══ Input for this task

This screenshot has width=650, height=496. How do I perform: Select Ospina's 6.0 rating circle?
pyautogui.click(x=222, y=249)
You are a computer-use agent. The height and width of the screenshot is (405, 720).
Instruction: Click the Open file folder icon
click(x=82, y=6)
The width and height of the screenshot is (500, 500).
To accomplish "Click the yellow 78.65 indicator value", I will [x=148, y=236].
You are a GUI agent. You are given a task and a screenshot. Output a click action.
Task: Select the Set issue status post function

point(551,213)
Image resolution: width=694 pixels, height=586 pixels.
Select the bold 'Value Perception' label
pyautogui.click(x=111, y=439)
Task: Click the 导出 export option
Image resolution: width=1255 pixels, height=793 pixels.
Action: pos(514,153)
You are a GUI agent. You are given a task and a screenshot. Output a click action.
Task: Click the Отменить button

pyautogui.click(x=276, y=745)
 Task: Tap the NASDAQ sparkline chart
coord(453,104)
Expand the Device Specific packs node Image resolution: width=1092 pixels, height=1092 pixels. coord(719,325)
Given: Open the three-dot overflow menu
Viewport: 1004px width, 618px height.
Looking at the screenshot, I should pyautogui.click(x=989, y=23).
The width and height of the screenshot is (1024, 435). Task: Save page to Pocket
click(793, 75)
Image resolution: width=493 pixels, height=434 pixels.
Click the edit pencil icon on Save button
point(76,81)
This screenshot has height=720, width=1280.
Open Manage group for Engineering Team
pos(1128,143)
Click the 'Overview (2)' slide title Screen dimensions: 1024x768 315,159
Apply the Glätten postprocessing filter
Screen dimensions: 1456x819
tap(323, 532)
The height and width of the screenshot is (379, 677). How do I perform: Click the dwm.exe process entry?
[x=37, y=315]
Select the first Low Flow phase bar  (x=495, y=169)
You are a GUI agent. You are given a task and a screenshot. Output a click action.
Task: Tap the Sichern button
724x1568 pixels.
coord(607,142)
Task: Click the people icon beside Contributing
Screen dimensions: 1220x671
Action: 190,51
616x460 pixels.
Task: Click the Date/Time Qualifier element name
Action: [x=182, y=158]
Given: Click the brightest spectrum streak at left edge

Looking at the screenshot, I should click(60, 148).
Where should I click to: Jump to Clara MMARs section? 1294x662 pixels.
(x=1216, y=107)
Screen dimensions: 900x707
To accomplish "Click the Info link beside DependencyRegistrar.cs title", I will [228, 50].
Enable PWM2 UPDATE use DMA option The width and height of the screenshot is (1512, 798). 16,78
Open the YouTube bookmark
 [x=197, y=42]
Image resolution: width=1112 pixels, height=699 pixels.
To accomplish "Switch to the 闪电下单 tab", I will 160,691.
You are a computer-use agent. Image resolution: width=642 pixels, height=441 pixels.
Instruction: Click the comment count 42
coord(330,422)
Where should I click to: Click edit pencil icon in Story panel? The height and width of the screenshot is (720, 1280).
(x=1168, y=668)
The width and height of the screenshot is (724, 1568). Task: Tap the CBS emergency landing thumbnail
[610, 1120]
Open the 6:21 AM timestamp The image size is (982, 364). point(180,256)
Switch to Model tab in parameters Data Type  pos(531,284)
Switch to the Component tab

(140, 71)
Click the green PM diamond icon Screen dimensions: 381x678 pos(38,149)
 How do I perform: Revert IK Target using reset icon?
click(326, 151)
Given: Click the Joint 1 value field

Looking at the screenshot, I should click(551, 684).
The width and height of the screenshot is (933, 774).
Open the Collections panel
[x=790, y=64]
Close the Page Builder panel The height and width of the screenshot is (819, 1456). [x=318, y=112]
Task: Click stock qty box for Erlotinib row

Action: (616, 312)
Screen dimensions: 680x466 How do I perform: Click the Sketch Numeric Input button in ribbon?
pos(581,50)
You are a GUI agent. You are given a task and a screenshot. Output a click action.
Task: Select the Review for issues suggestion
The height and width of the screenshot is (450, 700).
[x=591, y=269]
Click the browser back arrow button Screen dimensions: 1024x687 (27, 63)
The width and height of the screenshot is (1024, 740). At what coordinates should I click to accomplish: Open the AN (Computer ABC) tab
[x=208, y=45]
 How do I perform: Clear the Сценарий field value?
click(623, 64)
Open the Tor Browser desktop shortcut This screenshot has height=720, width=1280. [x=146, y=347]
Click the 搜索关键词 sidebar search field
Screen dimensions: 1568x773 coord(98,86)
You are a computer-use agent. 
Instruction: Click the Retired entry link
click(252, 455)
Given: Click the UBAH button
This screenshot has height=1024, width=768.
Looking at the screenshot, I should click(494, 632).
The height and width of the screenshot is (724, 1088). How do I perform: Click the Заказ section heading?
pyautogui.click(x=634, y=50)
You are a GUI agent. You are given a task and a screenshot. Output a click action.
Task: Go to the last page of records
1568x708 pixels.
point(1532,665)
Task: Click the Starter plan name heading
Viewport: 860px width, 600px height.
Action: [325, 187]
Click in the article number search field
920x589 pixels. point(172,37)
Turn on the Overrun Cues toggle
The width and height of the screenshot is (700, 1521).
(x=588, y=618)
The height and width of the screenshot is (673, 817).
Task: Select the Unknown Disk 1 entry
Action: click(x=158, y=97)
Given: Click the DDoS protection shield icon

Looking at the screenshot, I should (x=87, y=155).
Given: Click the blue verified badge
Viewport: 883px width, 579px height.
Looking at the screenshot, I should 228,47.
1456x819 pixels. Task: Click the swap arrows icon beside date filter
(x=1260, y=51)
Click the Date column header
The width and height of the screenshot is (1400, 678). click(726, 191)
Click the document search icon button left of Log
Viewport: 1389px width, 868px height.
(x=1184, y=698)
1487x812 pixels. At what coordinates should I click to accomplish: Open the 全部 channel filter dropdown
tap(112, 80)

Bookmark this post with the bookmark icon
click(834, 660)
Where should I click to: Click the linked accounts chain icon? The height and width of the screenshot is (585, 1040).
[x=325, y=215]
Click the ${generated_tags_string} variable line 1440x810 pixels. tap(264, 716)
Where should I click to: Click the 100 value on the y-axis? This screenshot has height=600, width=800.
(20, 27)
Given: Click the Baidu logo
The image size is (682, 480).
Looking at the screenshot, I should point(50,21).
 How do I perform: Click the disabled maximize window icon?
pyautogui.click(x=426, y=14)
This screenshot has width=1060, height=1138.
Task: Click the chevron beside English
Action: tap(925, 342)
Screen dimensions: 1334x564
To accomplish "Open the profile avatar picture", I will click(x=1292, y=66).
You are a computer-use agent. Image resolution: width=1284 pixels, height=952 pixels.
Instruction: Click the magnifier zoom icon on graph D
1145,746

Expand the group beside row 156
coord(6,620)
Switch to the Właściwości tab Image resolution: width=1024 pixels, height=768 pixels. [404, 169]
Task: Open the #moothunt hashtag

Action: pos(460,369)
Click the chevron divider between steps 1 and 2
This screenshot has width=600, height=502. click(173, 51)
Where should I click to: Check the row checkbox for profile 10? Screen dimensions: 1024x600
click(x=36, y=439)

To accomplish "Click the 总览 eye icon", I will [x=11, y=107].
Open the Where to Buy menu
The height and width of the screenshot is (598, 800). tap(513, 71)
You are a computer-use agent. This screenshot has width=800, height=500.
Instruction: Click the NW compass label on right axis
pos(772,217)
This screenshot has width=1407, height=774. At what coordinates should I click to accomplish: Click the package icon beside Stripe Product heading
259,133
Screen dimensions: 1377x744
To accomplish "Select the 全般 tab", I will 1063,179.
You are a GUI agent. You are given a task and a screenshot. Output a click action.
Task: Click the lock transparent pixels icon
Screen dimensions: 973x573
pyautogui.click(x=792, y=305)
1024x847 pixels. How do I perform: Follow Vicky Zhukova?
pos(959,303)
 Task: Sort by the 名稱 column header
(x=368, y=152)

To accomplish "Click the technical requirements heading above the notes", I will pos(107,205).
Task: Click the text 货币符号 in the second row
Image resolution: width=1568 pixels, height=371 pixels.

════

Repeat every line of the records above exactly.

> **Solution to the problem**:
This screenshot has width=650, height=496. How do I perform: Select Ospina's 6.0 rating circle?
pyautogui.click(x=222, y=249)
You are a computer-use agent. The height and width of the screenshot is (405, 720).
Instruction: Click the Open file folder icon
click(x=82, y=6)
The width and height of the screenshot is (500, 500).
To accomplish "Click the yellow 78.65 indicator value", I will [x=148, y=236].
You are a GUI agent. You are given a task and a screenshot. Output a click action.
Task: Select the Set issue status post function

point(551,213)
Image resolution: width=694 pixels, height=586 pixels.
Select the bold 'Value Perception' label
pyautogui.click(x=111, y=439)
Task: Click the 导出 export option
Image resolution: width=1255 pixels, height=793 pixels.
Action: pos(514,153)
You are a GUI agent. You are given a task and a screenshot. Output a click action.
Task: Click the Отменить button

pyautogui.click(x=276, y=745)
 Task: Tap the NASDAQ sparkline chart
coord(453,104)
Expand the Device Specific packs node Image resolution: width=1092 pixels, height=1092 pixels. coord(719,325)
Given: Open the three-dot overflow menu
Viewport: 1004px width, 618px height.
Looking at the screenshot, I should pyautogui.click(x=989, y=23).
The width and height of the screenshot is (1024, 435). Task: Save page to Pocket
click(793, 75)
Image resolution: width=493 pixels, height=434 pixels.
Click the edit pencil icon on Save button
point(76,81)
This screenshot has height=720, width=1280.
Open Manage group for Engineering Team
pos(1128,143)
Click the 'Overview (2)' slide title Screen dimensions: 1024x768 315,159
Apply the Glätten postprocessing filter
Screen dimensions: 1456x819
tap(323, 532)
The height and width of the screenshot is (379, 677). How do I perform: Click the dwm.exe process entry?
[x=37, y=315]
Select the first Low Flow phase bar  (x=495, y=169)
You are a GUI agent. You are given a task and a screenshot. Output a click action.
Task: Tap the Sichern button
724x1568 pixels.
coord(607,142)
Task: Click the people icon beside Contributing
Screen dimensions: 1220x671
Action: 190,51
616x460 pixels.
Task: Click the Date/Time Qualifier element name
Action: [x=182, y=158]
Given: Click the brightest spectrum streak at left edge

Looking at the screenshot, I should click(60, 148).
Where should I click to: Jump to Clara MMARs section? 1294x662 pixels.
(x=1216, y=107)
Screen dimensions: 900x707
To accomplish "Click the Info link beside DependencyRegistrar.cs title", I will [228, 50].
Enable PWM2 UPDATE use DMA option The width and height of the screenshot is (1512, 798). 16,78
Open the YouTube bookmark
 [x=197, y=42]
Image resolution: width=1112 pixels, height=699 pixels.
To accomplish "Switch to the 闪电下单 tab", I will 160,691.
You are a computer-use agent. Image resolution: width=642 pixels, height=441 pixels.
Instruction: Click the comment count 42
coord(330,422)
Where should I click to: Click edit pencil icon in Story panel? The height and width of the screenshot is (720, 1280).
(x=1168, y=668)
The width and height of the screenshot is (724, 1568). Task: Tap the CBS emergency landing thumbnail
[610, 1120]
Open the 6:21 AM timestamp The image size is (982, 364). point(180,256)
Switch to Model tab in parameters Data Type  pos(531,284)
Switch to the Component tab

(140, 71)
Click the green PM diamond icon Screen dimensions: 381x678 pos(38,149)
 How do I perform: Revert IK Target using reset icon?
click(326, 151)
Given: Click the Joint 1 value field

Looking at the screenshot, I should click(551, 684).
The width and height of the screenshot is (933, 774).
Open the Collections panel
[x=790, y=64]
Close the Page Builder panel The height and width of the screenshot is (819, 1456). [x=318, y=112]
Task: Click stock qty box for Erlotinib row

Action: (616, 312)
Screen dimensions: 680x466 How do I perform: Click the Sketch Numeric Input button in ribbon?
pos(581,50)
You are a GUI agent. You are given a task and a screenshot. Output a click action.
Task: Select the Review for issues suggestion
The height and width of the screenshot is (450, 700).
[x=591, y=269]
Click the browser back arrow button Screen dimensions: 1024x687 (27, 63)
The width and height of the screenshot is (1024, 740). At what coordinates should I click to accomplish: Open the AN (Computer ABC) tab
[x=208, y=45]
 How do I perform: Clear the Сценарий field value?
click(623, 64)
Open the Tor Browser desktop shortcut This screenshot has height=720, width=1280. [x=146, y=347]
Click the 搜索关键词 sidebar search field
Screen dimensions: 1568x773 coord(98,86)
You are a computer-use agent. 
Instruction: Click the Retired entry link
click(252, 455)
Given: Click the UBAH button
This screenshot has height=1024, width=768.
Looking at the screenshot, I should click(494, 632).
The height and width of the screenshot is (724, 1088). How do I perform: Click the Заказ section heading?
pyautogui.click(x=634, y=50)
You are a GUI agent. You are given a task and a screenshot. Output a click action.
Task: Go to the last page of records
1568x708 pixels.
point(1532,665)
Task: Click the Starter plan name heading
Viewport: 860px width, 600px height.
Action: [325, 187]
Click in the article number search field
920x589 pixels. point(172,37)
Turn on the Overrun Cues toggle
The width and height of the screenshot is (700, 1521).
(x=588, y=618)
The height and width of the screenshot is (673, 817).
Task: Select the Unknown Disk 1 entry
Action: click(x=158, y=97)
Given: Click the DDoS protection shield icon

Looking at the screenshot, I should (x=87, y=155).
Given: Click the blue verified badge
Viewport: 883px width, 579px height.
Looking at the screenshot, I should 228,47.
1456x819 pixels. Task: Click the swap arrows icon beside date filter
(x=1260, y=51)
Click the Date column header
The width and height of the screenshot is (1400, 678). click(726, 191)
Click the document search icon button left of Log
Viewport: 1389px width, 868px height.
(x=1184, y=698)
1487x812 pixels. At what coordinates should I click to accomplish: Open the 全部 channel filter dropdown
tap(112, 80)

Bookmark this post with the bookmark icon
click(834, 660)
Where should I click to: Click the linked accounts chain icon? The height and width of the screenshot is (585, 1040).
[x=325, y=215]
Click the ${generated_tags_string} variable line 1440x810 pixels. tap(264, 716)
Where should I click to: Click the 100 value on the y-axis? This screenshot has height=600, width=800.
(20, 27)
Given: Click the Baidu logo
The image size is (682, 480).
Looking at the screenshot, I should point(50,21).
 How do I perform: Click the disabled maximize window icon?
pyautogui.click(x=426, y=14)
This screenshot has width=1060, height=1138.
Task: Click the chevron beside English
Action: tap(925, 342)
Screen dimensions: 1334x564
To accomplish "Open the profile avatar picture", I will click(x=1292, y=66).
You are a computer-use agent. Image resolution: width=1284 pixels, height=952 pixels.
Instruction: Click the magnifier zoom icon on graph D
1145,746

Expand the group beside row 156
coord(6,620)
Switch to the Właściwości tab Image resolution: width=1024 pixels, height=768 pixels. [404, 169]
Task: Open the #moothunt hashtag

Action: pos(460,369)
Click the chevron divider between steps 1 and 2
This screenshot has width=600, height=502. click(173, 51)
Where should I click to: Check the row checkbox for profile 10? Screen dimensions: 1024x600
click(x=36, y=439)

To accomplish "Click the 总览 eye icon", I will [x=11, y=107].
Open the Where to Buy menu
The height and width of the screenshot is (598, 800). tap(513, 71)
You are a computer-use agent. This screenshot has width=800, height=500.
Instruction: Click the NW compass label on right axis
pos(772,217)
This screenshot has width=1407, height=774. At what coordinates should I click to accomplish: Click the package icon beside Stripe Product heading
259,133
Screen dimensions: 1377x744
To accomplish "Select the 全般 tab", I will 1063,179.
You are a GUI agent. You are given a task and a screenshot. Output a click action.
Task: Click the lock transparent pixels icon
Screen dimensions: 973x573
pyautogui.click(x=792, y=305)
1024x847 pixels. How do I perform: Follow Vicky Zhukova?
pos(959,303)
 Task: Sort by the 名稱 column header
(x=368, y=152)

To accomplish "Click the technical requirements heading above the notes", I will pos(107,205).
Task: Click the text 货币符号 in the second row
Image resolution: width=1568 pixels, height=371 pixels.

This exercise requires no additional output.